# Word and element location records
# # #
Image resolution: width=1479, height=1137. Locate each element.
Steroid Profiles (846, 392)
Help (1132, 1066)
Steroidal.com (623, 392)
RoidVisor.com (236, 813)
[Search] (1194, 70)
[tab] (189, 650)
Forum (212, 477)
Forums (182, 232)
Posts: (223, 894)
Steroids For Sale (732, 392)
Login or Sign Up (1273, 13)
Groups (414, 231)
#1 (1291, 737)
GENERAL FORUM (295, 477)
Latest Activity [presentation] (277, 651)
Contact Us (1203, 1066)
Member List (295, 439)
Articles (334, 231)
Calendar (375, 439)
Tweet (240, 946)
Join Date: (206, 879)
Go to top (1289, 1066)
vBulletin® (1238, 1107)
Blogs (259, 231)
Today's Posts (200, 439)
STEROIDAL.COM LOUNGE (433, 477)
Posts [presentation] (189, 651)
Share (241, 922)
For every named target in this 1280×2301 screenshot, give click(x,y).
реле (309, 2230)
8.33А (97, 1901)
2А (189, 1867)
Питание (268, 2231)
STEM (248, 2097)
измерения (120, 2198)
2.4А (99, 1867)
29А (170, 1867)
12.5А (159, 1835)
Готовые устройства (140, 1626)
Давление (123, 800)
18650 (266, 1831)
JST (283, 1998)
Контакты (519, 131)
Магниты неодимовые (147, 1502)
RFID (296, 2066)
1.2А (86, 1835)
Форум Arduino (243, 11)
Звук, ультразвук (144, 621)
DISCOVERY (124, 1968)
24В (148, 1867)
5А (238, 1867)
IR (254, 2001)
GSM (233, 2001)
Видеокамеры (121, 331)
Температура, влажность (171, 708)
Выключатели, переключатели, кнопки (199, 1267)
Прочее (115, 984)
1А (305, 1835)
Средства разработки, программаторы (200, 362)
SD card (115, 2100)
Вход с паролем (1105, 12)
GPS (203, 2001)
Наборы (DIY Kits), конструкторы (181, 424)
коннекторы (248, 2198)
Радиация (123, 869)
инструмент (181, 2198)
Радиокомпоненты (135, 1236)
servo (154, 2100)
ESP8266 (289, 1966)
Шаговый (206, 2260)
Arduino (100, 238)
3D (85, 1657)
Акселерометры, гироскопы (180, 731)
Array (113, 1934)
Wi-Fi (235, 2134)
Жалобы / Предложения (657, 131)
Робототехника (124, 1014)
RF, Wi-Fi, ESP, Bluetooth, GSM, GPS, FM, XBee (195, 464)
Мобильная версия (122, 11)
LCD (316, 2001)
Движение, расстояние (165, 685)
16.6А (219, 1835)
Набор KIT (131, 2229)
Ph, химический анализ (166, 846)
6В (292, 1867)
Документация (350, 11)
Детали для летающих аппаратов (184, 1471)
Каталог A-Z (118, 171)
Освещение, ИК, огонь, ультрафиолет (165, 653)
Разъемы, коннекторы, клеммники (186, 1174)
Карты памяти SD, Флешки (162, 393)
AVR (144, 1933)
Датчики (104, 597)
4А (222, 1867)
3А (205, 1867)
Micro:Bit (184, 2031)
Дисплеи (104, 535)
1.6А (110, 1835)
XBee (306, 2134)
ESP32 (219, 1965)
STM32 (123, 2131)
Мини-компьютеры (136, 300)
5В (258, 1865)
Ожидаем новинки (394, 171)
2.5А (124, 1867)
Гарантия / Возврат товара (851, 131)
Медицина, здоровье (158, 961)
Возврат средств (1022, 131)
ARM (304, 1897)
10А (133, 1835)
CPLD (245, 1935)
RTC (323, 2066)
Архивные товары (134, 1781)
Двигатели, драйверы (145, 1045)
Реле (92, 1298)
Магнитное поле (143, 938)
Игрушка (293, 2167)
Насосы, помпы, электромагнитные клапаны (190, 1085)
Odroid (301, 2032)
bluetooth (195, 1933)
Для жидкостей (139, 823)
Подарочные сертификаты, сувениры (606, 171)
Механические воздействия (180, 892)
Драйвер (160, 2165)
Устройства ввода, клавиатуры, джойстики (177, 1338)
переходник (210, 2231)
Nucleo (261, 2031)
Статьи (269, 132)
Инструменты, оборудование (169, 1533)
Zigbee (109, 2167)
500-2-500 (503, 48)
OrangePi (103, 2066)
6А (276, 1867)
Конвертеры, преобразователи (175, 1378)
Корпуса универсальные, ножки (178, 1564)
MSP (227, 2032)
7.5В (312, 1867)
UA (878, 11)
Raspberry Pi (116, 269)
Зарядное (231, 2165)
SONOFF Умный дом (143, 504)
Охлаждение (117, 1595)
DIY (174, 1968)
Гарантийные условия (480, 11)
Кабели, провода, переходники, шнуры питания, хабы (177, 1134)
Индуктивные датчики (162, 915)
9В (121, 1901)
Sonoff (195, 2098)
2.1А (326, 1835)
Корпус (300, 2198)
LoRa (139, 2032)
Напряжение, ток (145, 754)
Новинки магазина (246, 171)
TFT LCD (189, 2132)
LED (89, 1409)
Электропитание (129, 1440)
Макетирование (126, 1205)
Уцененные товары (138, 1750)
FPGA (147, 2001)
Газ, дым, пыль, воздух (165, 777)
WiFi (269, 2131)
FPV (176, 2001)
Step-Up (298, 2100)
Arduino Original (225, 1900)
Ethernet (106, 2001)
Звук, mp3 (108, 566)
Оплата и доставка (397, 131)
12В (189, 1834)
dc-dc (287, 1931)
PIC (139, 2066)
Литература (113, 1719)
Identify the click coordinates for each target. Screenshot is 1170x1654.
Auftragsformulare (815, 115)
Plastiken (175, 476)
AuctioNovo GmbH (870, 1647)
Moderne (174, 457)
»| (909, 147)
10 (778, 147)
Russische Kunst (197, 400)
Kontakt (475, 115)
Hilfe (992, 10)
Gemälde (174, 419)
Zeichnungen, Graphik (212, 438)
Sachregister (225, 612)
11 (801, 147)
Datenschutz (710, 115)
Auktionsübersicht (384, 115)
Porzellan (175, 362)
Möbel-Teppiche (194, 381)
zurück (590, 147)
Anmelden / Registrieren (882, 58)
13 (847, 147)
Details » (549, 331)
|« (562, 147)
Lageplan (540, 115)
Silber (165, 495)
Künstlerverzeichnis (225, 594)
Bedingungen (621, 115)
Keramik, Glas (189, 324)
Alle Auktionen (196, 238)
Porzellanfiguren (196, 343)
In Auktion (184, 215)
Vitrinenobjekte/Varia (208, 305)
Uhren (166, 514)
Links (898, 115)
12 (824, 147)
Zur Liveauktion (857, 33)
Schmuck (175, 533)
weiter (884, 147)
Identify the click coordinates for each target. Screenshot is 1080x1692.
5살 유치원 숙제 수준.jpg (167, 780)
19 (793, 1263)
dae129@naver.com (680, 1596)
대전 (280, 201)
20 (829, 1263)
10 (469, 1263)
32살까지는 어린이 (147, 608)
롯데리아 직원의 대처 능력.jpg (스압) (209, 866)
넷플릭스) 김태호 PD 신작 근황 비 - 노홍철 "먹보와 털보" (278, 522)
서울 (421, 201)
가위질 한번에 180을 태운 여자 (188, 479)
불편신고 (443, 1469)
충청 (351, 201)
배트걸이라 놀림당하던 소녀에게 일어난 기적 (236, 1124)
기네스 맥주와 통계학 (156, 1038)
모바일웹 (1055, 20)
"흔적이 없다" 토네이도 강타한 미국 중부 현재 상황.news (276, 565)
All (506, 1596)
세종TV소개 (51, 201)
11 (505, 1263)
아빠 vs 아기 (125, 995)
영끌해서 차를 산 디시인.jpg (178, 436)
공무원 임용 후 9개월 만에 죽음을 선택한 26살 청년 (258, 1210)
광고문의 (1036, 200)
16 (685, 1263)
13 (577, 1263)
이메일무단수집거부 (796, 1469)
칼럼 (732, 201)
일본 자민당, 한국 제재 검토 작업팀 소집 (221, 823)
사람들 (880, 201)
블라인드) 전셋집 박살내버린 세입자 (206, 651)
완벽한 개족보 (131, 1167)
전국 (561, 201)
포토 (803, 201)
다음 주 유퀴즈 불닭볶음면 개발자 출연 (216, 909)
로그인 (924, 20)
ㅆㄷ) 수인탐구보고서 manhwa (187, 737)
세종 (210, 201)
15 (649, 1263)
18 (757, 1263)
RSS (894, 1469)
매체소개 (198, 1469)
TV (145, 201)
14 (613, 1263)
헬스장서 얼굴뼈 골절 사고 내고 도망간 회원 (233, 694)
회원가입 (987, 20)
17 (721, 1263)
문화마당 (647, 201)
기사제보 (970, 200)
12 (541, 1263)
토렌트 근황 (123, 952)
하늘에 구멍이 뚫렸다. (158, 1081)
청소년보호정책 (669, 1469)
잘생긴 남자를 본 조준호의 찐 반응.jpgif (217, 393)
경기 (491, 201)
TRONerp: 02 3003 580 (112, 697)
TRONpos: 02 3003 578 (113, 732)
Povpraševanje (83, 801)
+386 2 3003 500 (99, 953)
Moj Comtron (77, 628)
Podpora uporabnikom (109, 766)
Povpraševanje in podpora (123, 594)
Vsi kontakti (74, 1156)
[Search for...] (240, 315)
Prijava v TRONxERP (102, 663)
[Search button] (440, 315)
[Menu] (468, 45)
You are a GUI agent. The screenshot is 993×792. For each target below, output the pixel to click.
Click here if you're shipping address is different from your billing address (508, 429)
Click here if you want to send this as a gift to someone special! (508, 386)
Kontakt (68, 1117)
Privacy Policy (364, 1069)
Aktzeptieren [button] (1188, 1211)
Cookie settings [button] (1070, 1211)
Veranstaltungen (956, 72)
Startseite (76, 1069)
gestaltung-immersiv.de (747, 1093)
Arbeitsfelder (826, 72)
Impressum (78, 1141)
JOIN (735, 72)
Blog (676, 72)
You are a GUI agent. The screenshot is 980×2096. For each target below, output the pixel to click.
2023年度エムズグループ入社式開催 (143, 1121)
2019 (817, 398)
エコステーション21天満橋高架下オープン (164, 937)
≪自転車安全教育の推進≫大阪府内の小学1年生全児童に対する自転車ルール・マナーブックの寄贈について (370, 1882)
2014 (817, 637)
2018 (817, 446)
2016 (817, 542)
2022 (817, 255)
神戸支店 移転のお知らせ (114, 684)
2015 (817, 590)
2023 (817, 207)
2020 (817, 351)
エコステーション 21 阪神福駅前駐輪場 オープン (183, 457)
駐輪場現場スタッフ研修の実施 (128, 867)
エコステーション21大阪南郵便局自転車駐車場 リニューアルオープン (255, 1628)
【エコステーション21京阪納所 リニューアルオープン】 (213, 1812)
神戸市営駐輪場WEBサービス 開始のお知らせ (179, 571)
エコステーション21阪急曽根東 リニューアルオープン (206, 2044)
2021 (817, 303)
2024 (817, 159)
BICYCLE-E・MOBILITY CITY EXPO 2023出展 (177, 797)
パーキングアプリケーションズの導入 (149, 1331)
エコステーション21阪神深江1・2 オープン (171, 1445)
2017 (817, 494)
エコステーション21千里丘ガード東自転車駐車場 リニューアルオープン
# # #
# WHAT TO PRODUCE
Write out every line again, requests included, from the start of the material through the line containing "Робототехника (124, 1014)", and offset the answers by adding 108 to each coordinate value.

# RIGHT ANSWER
Image resolution: width=1479, height=1137. Locate each element.
Steroid Profiles (954, 500)
Help (1240, 1174)
Steroidal.com (731, 500)
RoidVisor.com (344, 921)
[Search] (1302, 178)
[tab] (297, 758)
Forum (320, 585)
Forums (290, 340)
Posts: (331, 1002)
Steroids For Sale (840, 500)
Login or Sign Up (1381, 121)
Groups (522, 339)
#1 (1399, 845)
GENERAL FORUM (403, 585)
Latest Activity [presentation] (385, 759)
Contact Us (1311, 1174)
Member List (403, 547)
Articles (442, 339)
Calendar (483, 547)
Tweet (348, 1054)
Join Date: (314, 987)
Go to top (1397, 1174)
vBulletin® (1346, 1215)
Blogs (367, 339)
Today's Posts (308, 547)
STEROIDAL.COM LOUNGE (541, 585)
Posts [presentation] (297, 759)
Share (349, 1030)
For every named target in this 1280×2301 screenshot, give click(x,y).
реле (417, 2338)
8.33А (205, 2009)
2А (297, 1975)
Питание (376, 2339)
STEM (356, 2205)
измерения (228, 2306)
2.4А (207, 1975)
29А (278, 1975)
12.5А (267, 1943)
Готовые устройства (248, 1734)
Давление (231, 908)
18650 (374, 1939)
JST (391, 2106)
Контакты (627, 239)
Магниты неодимовые (255, 1610)
RFID (404, 2174)
1.2А (194, 1943)
Форум Arduino (351, 119)
Звук, ультразвук (252, 729)
DISCOVERY (232, 2076)
24В (256, 1975)
5А (346, 1975)
IR (362, 2109)
GSM (341, 2109)
Видеокамеры (229, 439)
Температура, влажность (279, 816)
Выключатели, переключатели, кнопки (307, 1375)
Прочее (223, 1092)
1А (413, 1943)
Средства разработки, программаторы (308, 470)
SD card (223, 2208)
Вход с паролем (1213, 120)
GPS (311, 2109)
Наборы (DIY Kits), конструкторы (289, 532)
коннекторы (356, 2306)
Радиация (231, 977)
инструмент (289, 2306)
Радиокомпоненты (243, 1344)
servo (262, 2208)
ESP8266 (397, 2074)
Шаговый (314, 2368)
Arduino (208, 346)
3D (193, 1765)
Акселерометры, гироскопы (288, 839)
Array (221, 2042)
Wi-Fi (343, 2242)
Жалобы / Предложения (765, 239)
Робототехника (232, 1122)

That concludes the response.